5. En deuxième lieu, il ne ressort pas des pièces du dossier, au regard notamment des éléments qu’il comporte sur la situation personnelle et familiale de M. A..., que l’arrêté serait entaché d’un défaut d’examen complet de la situation du requérant. En outre, si M. A... soutient que l’arrêté est affecté de plusieurs erreurs de fait car il est entré régulièrement sur le territoire français, dispose de documents d’identité et a engagé des démarches pour sa régularisation, il résulte de l’instruction que le préfet aurait pris la même décision s’il avait eu connaissance des éléments invoqués au moment de l’édition de l’arrêté attaqué. Dans ces conditions, les moyens tirés du défaut d’examen particulier de sa situation et de l’erreur de fait doivent être écartés.

6. En troisième lieu, si M. A... se prévaut de sa présence en France depuis 2018, il ne justifie de sa présence habituelle sur le sol français, par les pièces qu’il produit, qu’à compter de 2022. En outre, s’il justifie travailler depuis le mois de janvier 2022 en tant que boulanger, il est célibataire et sans charge de famille sur le territoire français et n’établit pas être dépourvu d’attaches dans son pays d’origine, où il a vécu jusqu’à l’âge de 24 ans, et où résident ses parents, ses trois frères et sa sœur.
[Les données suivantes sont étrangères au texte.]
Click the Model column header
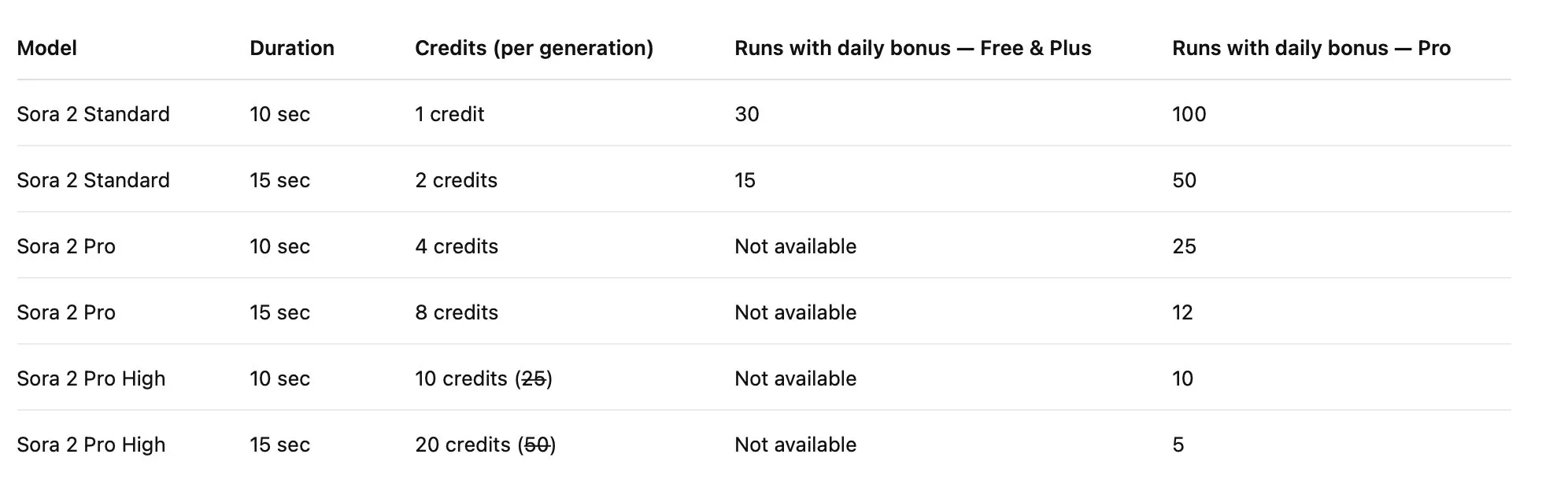The height and width of the screenshot is (491, 1568). point(46,48)
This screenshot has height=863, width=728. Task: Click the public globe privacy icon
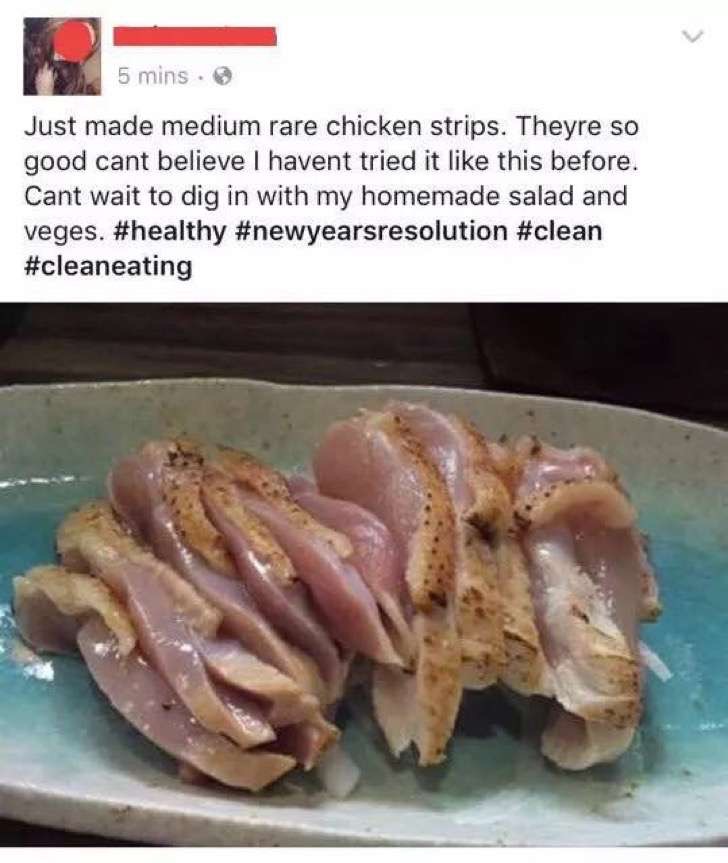tap(223, 76)
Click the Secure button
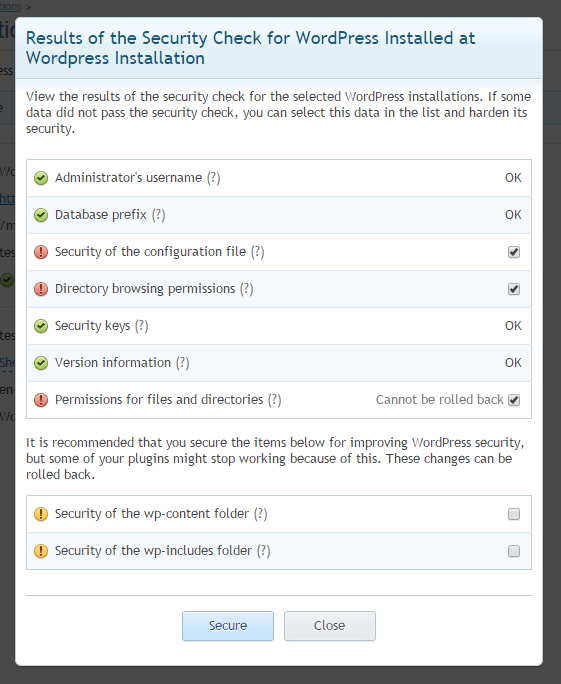 (228, 626)
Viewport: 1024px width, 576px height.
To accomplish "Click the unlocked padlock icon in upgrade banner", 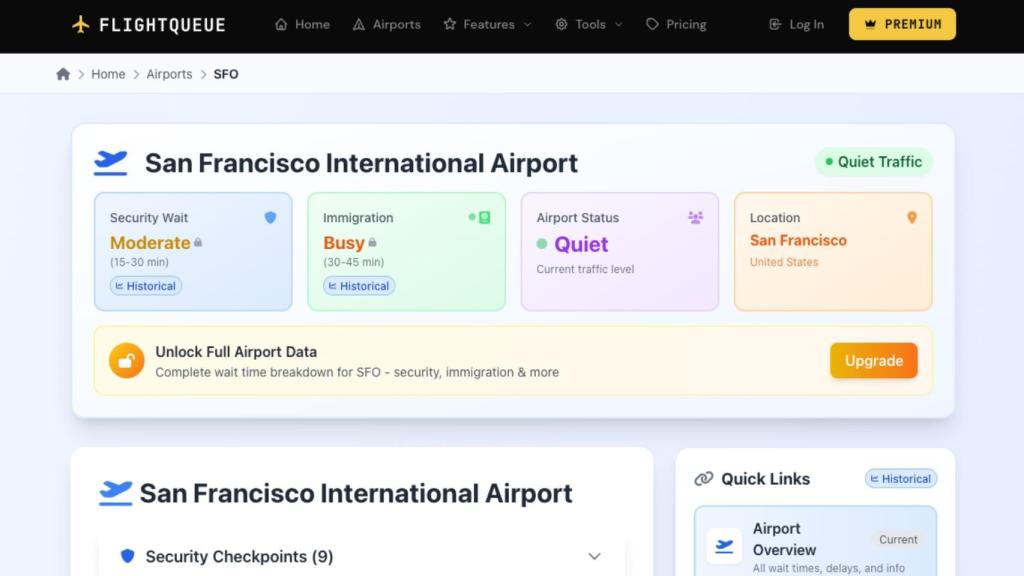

Au regard des conditions de son séjour et des attaches dont il justifie, M. A... n’est pas fondé à soutenir que l’arrêté litigieux serait entaché d’une erreur manifeste d’appréciation.
Sur la décision portant interdiction de retour sur le territoire français :

7. Pour les mêmes motifs que ceux énoncés au point 6, le moyen tiré de l’erreur manifeste d’appréciation commise par le préfet doit être écarté.

8. Il résulte de tout ce qui précède que les conclusions présentées par M. A... tendant à l’annulation de l’arrêté du préfet des Yvelines du 27 juin 2025 en tant qu’il l’a obligé à quitter le territoire français sans délai et a prononcé à son encontre une interdiction de retour sur le territoire français pendant une durée d’un an doivent être rejetées ainsi que, par voie de conséquence, ses conclusions à fin d’injonction et celles relatives aux frais de justice.


D E C I D E :


Article 1er : La requête de M. A... est rejetée.

Article 2 : Le présent jugement sera notifié à M. B... A... et au préfet des Yvelines.

Délibéré après l’audience du 6 novembre 2025, à laquelle siégeaient :

M. Mauny, président,
Mme Benoit, première conseillère,
M. Lutz, premier conseiller.

Rendu public par mise à disposition au greffe le 20 novembre 2025.


Le président-rapporteur,

Signé

O. Mauny

L’assesseure la plus ancienne,

Signé

C. Benoit



Le greffier,

Signé

A. Delpierre


La République mande et ordonne au préfet des Yvelines en ce qui le concerne et à tous commissaires de justice à ce requis en ce qui concerne les voies de droit commun contre les parties privées de pourvoir à l’exécution de la présente décision.